WHAT TO WORK ON: Pull every line containing "agent" from the data.

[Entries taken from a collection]
╔══

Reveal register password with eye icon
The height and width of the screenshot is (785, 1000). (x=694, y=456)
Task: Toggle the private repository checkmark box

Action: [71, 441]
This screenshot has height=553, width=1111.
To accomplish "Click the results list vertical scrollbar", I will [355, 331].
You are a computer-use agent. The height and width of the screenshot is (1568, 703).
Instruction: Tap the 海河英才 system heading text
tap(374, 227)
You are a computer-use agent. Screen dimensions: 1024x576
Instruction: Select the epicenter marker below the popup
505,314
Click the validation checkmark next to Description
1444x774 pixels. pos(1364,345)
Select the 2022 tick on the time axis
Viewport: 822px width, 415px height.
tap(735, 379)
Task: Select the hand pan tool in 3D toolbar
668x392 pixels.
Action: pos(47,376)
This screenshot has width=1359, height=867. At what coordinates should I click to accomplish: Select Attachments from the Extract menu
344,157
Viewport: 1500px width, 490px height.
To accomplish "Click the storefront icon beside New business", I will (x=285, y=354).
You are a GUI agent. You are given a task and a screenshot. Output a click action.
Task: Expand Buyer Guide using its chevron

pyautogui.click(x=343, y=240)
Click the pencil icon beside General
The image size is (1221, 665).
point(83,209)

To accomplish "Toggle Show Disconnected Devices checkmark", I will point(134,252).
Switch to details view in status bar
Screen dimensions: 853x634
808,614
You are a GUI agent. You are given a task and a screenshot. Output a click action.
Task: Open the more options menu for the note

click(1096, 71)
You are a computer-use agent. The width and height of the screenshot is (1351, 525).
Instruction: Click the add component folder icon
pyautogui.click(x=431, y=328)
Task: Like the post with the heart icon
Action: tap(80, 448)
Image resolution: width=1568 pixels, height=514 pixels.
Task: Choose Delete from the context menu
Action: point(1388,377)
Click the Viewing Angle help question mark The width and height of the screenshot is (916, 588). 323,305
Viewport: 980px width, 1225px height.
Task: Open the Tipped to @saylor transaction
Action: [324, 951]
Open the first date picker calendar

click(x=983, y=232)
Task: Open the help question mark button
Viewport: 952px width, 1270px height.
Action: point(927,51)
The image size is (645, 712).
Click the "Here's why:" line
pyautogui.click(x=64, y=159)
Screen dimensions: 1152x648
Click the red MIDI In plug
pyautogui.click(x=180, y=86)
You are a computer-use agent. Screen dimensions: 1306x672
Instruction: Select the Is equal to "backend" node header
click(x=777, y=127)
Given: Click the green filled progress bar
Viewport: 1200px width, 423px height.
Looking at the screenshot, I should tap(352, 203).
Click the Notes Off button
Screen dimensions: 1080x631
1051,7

╚══

RESPONSE TO THIS TASK:
You are a computer-use agent. The height and width of the screenshot is (1568, 703).
You are a computer-use agent. Screen dimensions: 1024x576
You are a GUI agent. You are given a task and a screenshot. Output a click action.
You are a GUI agent. You are given a task and a screenshot. Output a click action.
You are a computer-use agent. The width and height of the screenshot is (1351, 525).
You are a computer-use agent. Screen dimensions: 1306x672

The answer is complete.